┏━━
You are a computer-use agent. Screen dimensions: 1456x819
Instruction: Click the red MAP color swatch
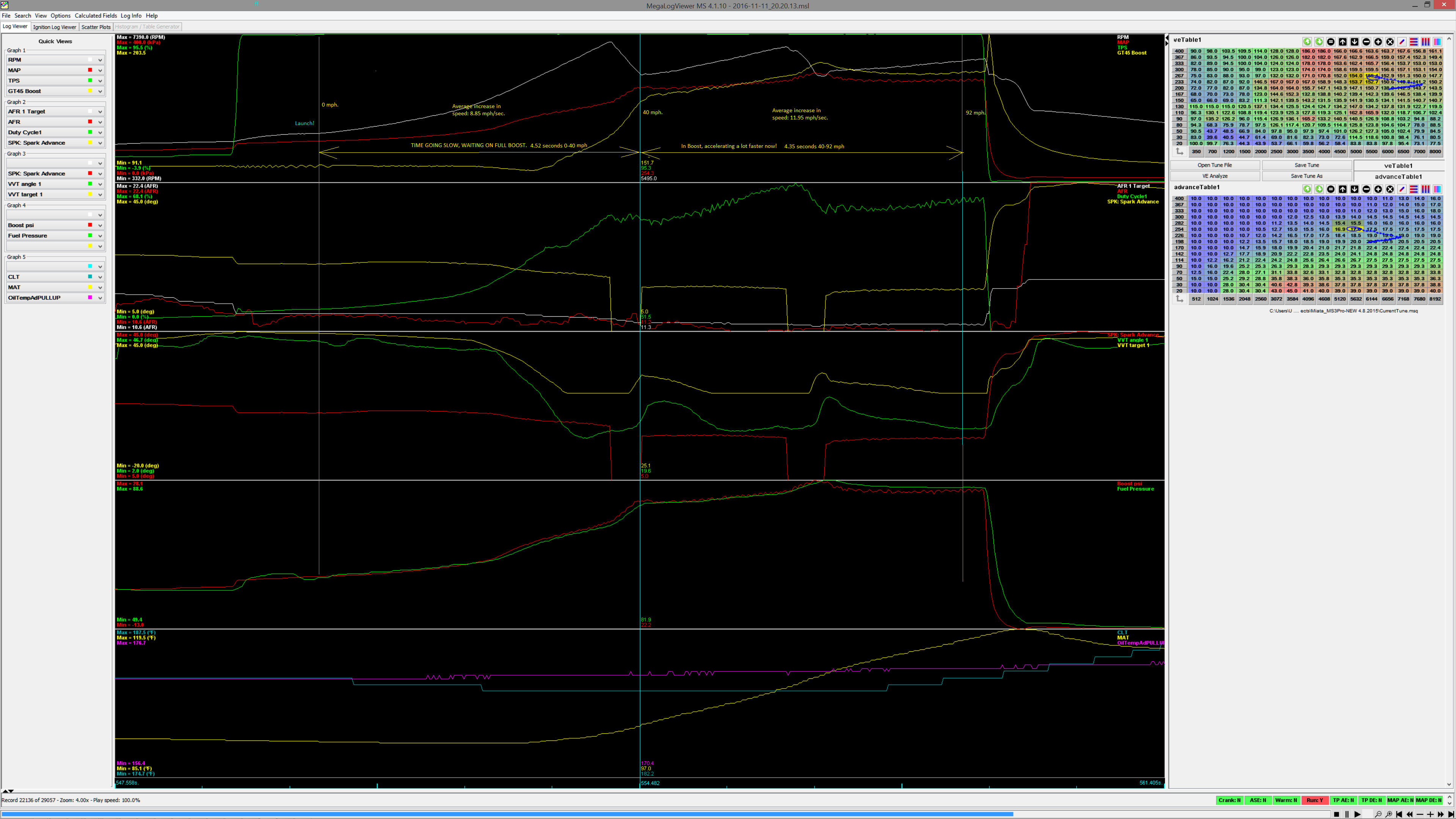[x=90, y=70]
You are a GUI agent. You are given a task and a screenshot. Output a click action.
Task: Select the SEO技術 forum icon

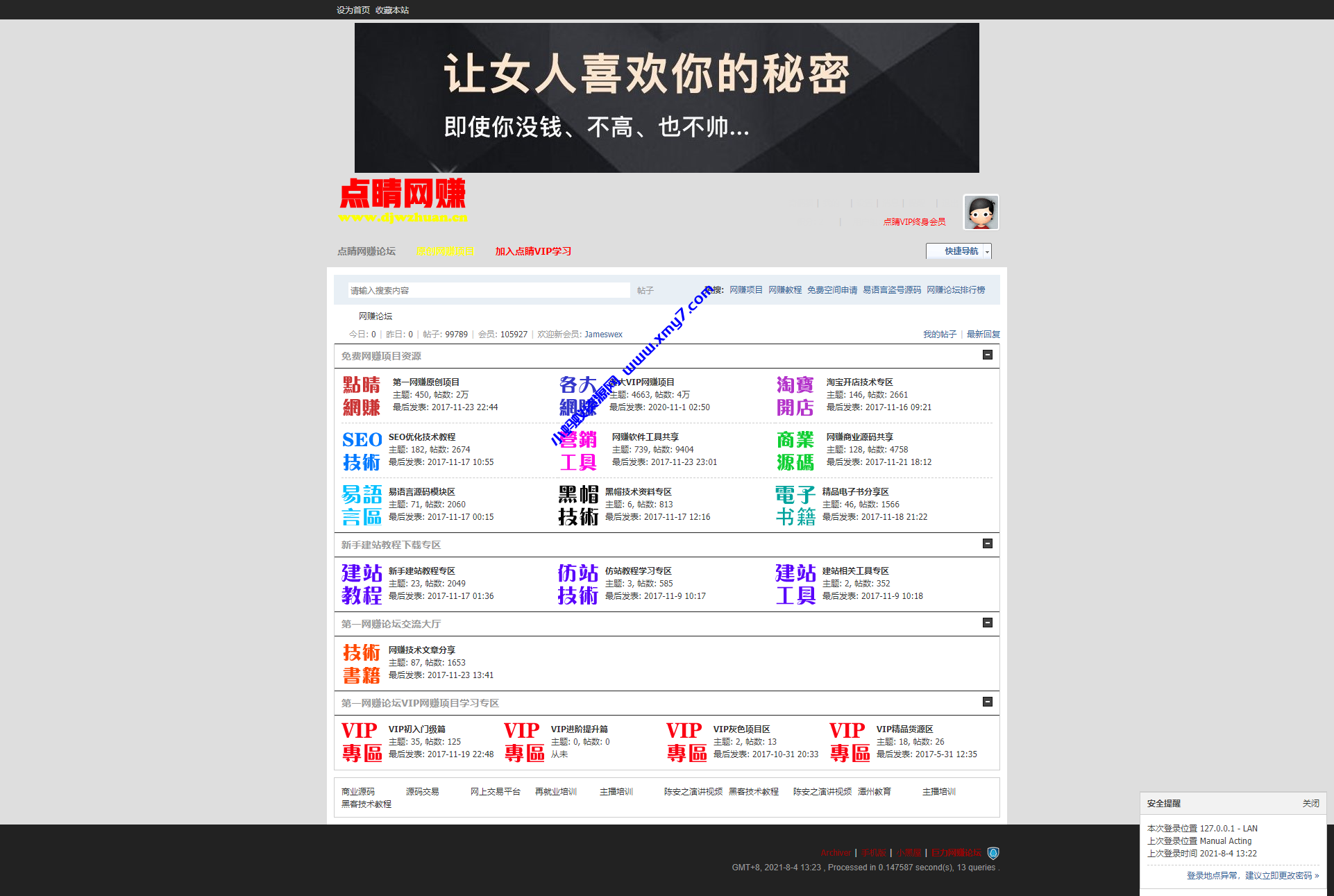[x=362, y=450]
┗━━
Problem -
Write out exactly, please, the lines that start at the one containing "You are a GUI" and run through the final line of the entries, both included, leaving pictures out.

Your response -
You are a GUI agent. You are given a task and a screenshot. Output a click action.
Task: Select the SEO技術 forum icon

[x=362, y=450]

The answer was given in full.